#### Exercise prompt:
Note how many lines in the material have "icon", and give only that figure.

[Source material]

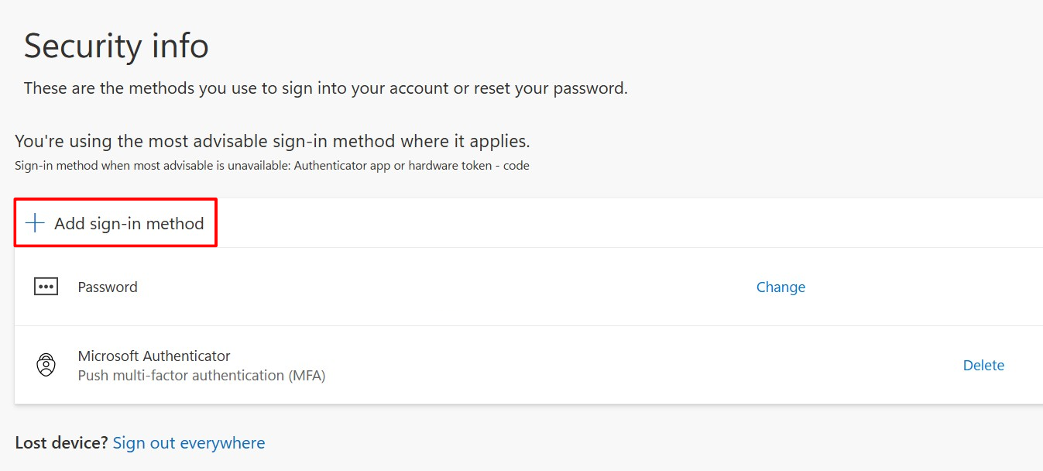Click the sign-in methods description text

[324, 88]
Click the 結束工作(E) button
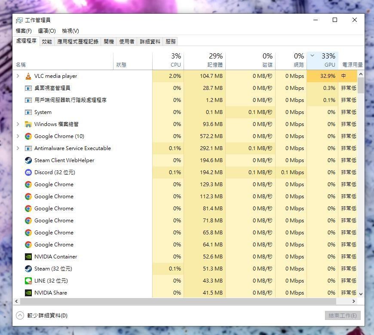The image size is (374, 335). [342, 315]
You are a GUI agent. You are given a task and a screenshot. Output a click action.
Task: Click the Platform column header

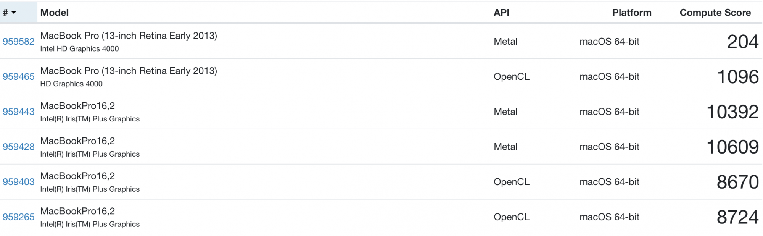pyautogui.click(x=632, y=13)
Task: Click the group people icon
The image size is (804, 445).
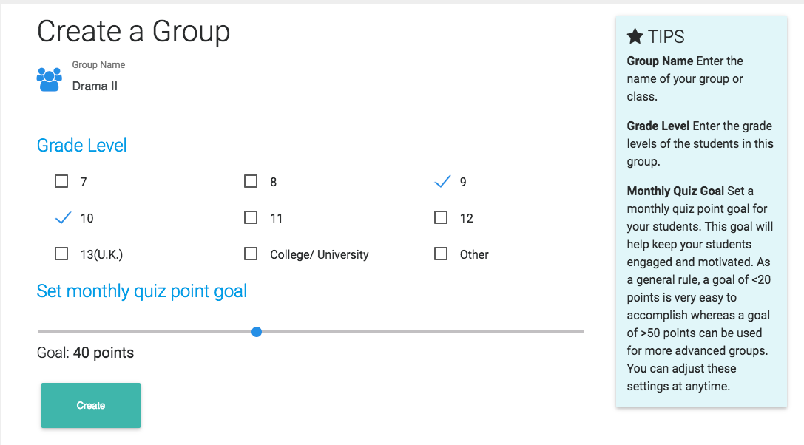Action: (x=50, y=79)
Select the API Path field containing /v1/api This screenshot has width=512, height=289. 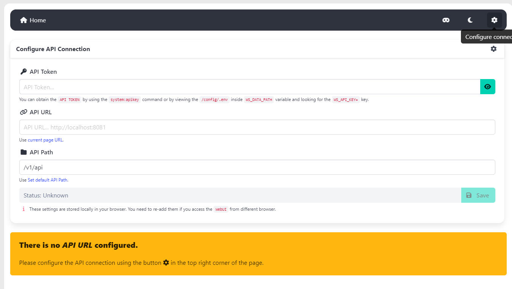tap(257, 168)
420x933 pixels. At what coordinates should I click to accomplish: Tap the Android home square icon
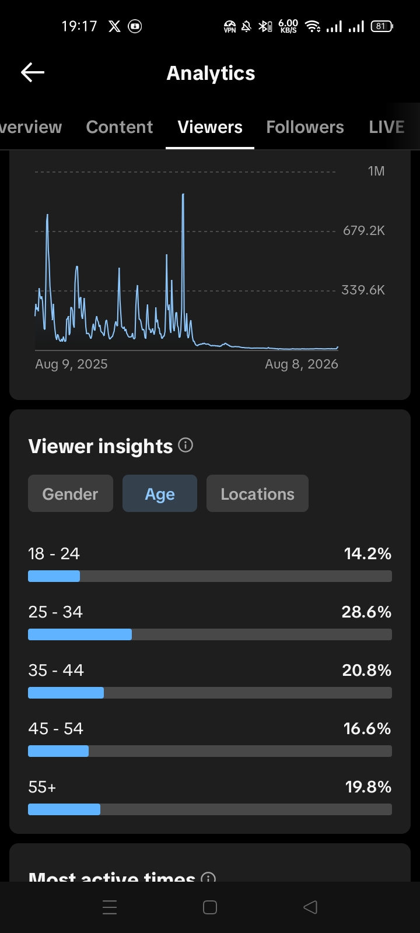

[/Source material]

#### Task result:
2